* **WHAT YOU ARE ASKED TO DO**:
Would you please copy each line below that includes the string "agent"?

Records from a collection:
###

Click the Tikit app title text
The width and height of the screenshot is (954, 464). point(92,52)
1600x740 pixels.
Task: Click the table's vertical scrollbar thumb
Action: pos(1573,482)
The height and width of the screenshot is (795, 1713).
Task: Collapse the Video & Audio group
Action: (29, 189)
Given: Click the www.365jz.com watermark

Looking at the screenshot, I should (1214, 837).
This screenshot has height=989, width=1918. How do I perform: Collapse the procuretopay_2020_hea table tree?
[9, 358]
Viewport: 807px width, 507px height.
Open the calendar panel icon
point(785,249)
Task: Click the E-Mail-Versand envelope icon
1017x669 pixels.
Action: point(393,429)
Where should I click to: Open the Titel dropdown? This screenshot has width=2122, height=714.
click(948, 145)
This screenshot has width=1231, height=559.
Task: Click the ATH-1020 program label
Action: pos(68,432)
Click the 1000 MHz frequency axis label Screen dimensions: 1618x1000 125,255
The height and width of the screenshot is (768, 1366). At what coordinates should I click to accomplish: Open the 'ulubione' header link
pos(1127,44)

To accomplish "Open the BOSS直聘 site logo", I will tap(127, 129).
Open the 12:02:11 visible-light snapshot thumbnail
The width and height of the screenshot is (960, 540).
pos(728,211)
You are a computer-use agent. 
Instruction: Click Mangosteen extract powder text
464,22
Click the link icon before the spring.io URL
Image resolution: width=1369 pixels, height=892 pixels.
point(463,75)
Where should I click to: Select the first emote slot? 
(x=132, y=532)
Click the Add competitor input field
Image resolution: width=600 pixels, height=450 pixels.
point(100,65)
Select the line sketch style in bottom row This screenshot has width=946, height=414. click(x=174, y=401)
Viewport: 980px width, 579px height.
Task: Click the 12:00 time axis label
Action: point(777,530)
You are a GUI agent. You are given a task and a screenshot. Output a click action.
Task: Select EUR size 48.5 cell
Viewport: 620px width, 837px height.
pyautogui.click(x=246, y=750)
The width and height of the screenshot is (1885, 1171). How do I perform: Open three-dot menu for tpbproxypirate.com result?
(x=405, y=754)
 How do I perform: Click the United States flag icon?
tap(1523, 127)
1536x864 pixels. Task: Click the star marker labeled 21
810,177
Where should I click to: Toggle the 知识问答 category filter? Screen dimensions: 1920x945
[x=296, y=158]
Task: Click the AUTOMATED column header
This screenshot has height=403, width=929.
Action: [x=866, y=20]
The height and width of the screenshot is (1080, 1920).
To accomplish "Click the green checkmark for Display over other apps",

###

* **WRITTEN RESPONSE**:
You are a computer-use agent. 
You are a GUI agent. You are given a task and a screenshot. Output a click action.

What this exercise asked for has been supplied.